▶ [Task details]: Work out how many lines in the material beneath contain "Toggle". Give only that number.

▶ [Records]:
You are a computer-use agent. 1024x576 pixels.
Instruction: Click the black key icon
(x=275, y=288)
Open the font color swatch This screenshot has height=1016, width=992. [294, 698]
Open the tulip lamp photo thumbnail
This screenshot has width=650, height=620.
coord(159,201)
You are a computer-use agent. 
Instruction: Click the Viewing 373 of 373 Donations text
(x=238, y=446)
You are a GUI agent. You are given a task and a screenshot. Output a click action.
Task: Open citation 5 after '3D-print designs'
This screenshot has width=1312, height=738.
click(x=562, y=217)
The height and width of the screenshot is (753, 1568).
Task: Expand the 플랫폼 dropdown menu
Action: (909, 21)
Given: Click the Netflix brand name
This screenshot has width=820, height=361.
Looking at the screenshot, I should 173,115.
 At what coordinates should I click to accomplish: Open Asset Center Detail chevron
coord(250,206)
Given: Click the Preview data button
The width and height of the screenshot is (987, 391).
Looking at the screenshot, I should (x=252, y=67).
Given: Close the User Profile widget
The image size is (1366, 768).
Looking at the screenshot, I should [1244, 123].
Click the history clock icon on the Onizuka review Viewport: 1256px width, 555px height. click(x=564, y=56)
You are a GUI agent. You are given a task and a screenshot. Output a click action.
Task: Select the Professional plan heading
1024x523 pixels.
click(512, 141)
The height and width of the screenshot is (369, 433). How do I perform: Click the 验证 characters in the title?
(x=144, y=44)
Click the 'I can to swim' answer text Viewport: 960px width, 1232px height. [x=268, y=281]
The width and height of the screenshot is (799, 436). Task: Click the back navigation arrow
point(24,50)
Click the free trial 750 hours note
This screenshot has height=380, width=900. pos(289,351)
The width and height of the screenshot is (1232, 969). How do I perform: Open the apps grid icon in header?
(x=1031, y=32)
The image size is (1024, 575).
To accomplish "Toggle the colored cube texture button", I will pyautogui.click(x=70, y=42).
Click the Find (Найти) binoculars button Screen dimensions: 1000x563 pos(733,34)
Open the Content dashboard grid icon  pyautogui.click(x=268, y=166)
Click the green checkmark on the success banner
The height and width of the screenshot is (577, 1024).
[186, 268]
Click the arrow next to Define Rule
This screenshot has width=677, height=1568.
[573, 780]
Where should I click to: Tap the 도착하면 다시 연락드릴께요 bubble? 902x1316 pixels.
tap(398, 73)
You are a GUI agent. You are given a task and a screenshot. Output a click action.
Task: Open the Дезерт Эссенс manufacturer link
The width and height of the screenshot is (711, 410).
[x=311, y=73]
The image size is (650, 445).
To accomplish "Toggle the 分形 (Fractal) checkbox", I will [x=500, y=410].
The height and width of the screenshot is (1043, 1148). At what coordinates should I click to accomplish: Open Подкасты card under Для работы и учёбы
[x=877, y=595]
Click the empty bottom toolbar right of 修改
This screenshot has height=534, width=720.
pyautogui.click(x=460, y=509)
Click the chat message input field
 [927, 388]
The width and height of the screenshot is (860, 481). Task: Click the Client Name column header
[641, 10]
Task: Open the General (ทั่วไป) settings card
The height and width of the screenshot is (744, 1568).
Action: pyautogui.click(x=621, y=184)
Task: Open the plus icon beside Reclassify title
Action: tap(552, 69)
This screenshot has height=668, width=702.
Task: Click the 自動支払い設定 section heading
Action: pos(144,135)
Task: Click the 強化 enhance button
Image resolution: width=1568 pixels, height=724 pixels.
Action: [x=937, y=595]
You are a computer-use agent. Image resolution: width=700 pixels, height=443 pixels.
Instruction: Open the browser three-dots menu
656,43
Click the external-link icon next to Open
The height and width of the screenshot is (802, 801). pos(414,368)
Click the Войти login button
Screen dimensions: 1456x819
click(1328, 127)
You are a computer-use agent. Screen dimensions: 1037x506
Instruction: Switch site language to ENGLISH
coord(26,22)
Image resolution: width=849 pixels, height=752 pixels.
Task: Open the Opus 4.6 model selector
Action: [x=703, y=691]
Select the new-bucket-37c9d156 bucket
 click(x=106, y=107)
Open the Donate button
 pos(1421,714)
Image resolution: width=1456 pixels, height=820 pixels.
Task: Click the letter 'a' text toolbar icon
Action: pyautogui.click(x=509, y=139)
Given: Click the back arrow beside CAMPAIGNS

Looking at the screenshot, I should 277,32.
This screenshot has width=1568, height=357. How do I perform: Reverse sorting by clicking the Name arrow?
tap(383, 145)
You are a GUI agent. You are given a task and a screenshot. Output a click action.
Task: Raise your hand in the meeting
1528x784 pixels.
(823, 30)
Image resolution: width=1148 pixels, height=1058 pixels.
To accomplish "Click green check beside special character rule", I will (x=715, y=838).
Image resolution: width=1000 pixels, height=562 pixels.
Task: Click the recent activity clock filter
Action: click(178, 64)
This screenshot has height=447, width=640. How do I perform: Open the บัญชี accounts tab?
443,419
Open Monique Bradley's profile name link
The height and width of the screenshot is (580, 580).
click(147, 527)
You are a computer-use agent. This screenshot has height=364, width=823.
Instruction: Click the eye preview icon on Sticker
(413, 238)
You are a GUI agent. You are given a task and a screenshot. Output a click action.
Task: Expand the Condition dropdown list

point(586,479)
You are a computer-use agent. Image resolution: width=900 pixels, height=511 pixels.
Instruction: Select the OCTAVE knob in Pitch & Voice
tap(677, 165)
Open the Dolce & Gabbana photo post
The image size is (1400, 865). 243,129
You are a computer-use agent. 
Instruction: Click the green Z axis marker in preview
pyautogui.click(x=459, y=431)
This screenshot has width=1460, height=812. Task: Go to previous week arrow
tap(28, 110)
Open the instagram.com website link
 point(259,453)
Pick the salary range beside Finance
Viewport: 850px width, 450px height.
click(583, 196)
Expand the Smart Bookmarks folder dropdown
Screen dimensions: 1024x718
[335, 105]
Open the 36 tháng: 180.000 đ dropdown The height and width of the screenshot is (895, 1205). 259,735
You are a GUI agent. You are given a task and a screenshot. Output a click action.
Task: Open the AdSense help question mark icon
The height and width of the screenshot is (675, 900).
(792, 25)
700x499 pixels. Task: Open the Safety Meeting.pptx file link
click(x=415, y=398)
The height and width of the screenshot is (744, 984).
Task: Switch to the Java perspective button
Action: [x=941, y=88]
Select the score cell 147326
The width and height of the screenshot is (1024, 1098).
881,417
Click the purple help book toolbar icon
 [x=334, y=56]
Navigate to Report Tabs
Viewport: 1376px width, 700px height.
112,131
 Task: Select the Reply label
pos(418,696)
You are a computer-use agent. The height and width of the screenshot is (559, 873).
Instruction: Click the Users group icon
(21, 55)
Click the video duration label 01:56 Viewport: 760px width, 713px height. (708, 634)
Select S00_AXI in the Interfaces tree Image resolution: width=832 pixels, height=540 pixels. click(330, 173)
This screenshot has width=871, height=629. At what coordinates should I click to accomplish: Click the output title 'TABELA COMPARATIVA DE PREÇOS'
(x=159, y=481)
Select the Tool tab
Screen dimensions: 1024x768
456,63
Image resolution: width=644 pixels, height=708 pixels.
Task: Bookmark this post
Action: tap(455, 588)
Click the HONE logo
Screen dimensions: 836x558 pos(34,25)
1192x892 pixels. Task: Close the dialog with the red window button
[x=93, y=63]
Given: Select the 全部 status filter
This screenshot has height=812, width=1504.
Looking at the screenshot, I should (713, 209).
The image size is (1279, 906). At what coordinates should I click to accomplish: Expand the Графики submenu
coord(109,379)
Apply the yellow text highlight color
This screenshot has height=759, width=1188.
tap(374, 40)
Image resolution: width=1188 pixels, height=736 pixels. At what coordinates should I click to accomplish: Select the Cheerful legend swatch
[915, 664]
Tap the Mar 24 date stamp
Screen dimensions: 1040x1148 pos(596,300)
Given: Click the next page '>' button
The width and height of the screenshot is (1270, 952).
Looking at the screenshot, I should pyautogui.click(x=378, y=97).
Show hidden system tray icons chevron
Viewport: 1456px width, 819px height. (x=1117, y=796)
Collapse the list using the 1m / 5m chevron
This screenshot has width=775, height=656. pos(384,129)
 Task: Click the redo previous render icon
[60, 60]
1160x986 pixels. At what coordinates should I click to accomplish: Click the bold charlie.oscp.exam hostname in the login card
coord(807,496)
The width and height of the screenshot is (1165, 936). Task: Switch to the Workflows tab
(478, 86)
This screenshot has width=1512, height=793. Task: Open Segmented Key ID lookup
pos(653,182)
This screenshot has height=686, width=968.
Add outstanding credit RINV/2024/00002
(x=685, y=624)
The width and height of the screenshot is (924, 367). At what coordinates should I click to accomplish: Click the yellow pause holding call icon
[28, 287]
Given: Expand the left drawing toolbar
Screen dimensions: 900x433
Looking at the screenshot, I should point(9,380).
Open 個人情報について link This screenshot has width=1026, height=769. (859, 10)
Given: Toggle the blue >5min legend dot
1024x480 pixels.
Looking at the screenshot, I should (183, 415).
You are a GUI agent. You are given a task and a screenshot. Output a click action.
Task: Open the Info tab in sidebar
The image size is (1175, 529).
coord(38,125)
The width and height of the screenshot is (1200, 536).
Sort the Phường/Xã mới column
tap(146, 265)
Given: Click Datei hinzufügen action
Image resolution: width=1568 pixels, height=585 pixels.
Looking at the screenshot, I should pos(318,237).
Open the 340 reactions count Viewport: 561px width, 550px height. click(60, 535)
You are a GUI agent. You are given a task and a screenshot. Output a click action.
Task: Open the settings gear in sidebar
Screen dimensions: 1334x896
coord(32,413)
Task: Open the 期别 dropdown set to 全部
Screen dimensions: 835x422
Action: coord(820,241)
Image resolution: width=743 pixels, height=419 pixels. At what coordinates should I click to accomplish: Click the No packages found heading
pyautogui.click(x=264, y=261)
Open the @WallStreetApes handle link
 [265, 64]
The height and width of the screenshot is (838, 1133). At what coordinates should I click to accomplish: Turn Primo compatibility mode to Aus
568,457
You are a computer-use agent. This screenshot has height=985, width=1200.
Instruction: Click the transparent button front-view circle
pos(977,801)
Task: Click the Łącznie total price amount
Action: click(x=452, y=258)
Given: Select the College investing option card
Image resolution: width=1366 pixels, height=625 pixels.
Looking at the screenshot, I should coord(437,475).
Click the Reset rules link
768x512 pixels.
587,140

▶ [Completed task]: 3